The title of this post is the title of this new paper from the Square One Project at Columbia University authored by Laura Hawks, Evangeline Lopoo, Lisa Puglisi and Emily Wang. Here is a portion of the long paper's introduction:

[T]his paper aims to examine the science behind sustainable decarceration — and the extent to which there is scientific support for how community organizations and societal entities can lead decarceration efforts in concert with continued legal reforms to descale facility-based and community corrections populations.  To be sure, academics of disparate ideology have previously studied sections of this road map.  Some support the need for improving correctional programming, including a risk-needs-responsivity model of correctional programming, which aims to optimize resources within correctional systems to rehabilitate those incarcerated.  Others, including Professors Angela Davis and Ruth Wilson Gilmore, conceptually reject reforms within the correctional sector and propose a framework for dismantling the prison industrial complex that emphasizes investments in alternate sectors, prioritizing economic and political liberation of the historically oppressed (Davis 2005; Wilson Gilmore 2007).  With this paper, we intend to add to this latter school of thought by systematically cataloguing community investments detached from the criminal legal system which promote decarceration.  We then highlight what academics have not yet sought to study.  We undertake this study with the belief that decarceration is as worthy of careful study and investment as the prevention of cardiovascular disease and warrants experimentally designed studies at the individual and community level which tests the short and long-term benefits of intervention, dose of intervention, and the costs and benefits to society.

To our knowledge, no review has identified and synthesized the experimental evidence to determine which community investment efforts effectively support ongoing decarceration efforts and which do not.  To fill this gap, we have conducted a scoping review to identify interdisciplinary interventions, detached from the correctional control system, in the domains of education, housing, healthcare, employment, and social support programs that help reduce incarceration by reducing likelihood of becoming involved in the criminal legal system (referred to in this paper as incident incarceration) or repeat involvement in the criminal legal system (referred to in this paper as recidivism).  We centered our review on the following research question:

Which interventions (including social policies) grounded in community investment have been shown to achieve decarceration as measured by reduced incident incarceration or reduced recidivism?
* * *
### REQUIRED ACTIONS
- A) Please list the domains of interventions that the decarceration excerpt says the scoping review covered.
- B) Answer these questions from the decarceration excerpt, one line each:
(i) At which university is the Square One Project?
(ii) What term does the paper use for repeat involvement in the criminal legal system?
(iii) Which two professors reject reforms within the correctional sector?
- C) Repeat the passage from the decarceration excerpt starting with "Which interventions (including" and going on through "or reduced recidivism?".
These lines have nothing to do with the decarceration excerpt.

Collected data
* * *
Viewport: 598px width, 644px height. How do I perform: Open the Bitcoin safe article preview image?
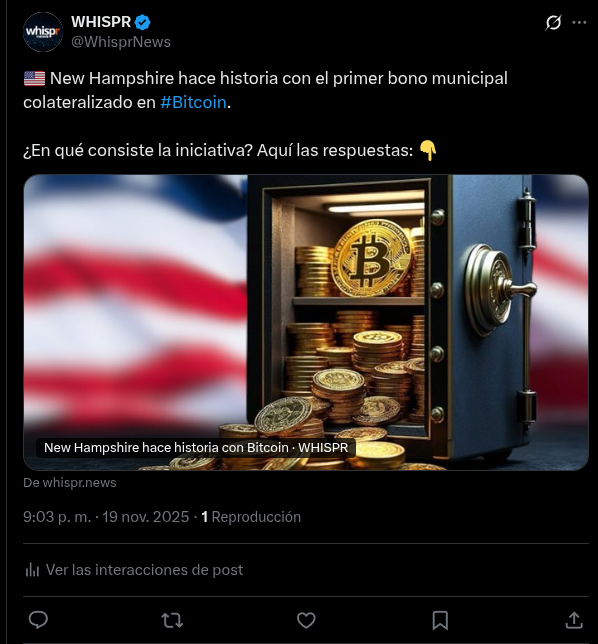306,322
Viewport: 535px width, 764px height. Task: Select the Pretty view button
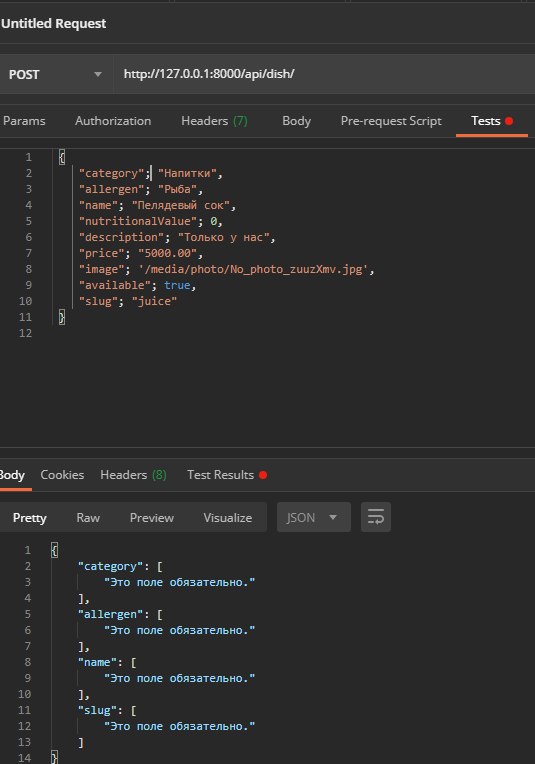tap(30, 517)
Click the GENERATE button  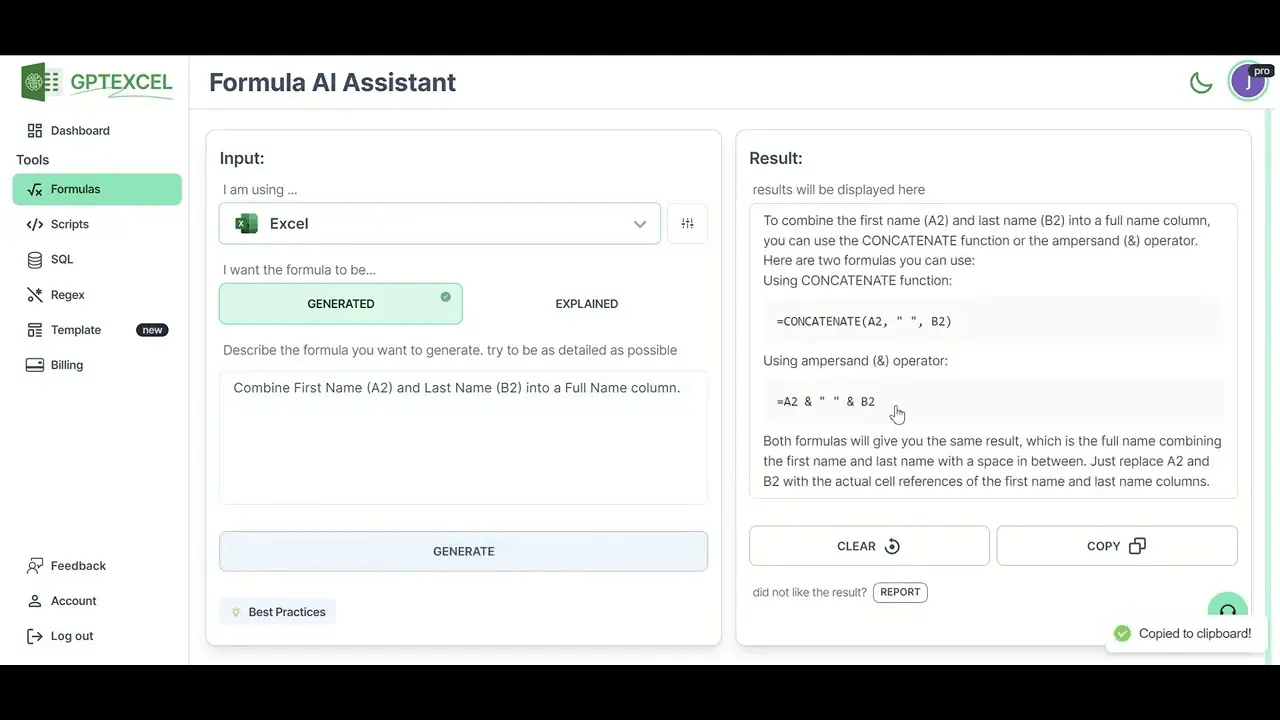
* * *
### RESULTS IN ORDER
- A) Education, housing, healthcare, employment, social support programs

- B)
(i) Columbia University
(ii) Recidivism
(iii) Angela Davis and Ruth Wilson Gilmore

- C)
Which interventions (including social policies) grounded in community investment have been shown to achieve decarceration as measured by reduced incident incarceration or reduced recidivism?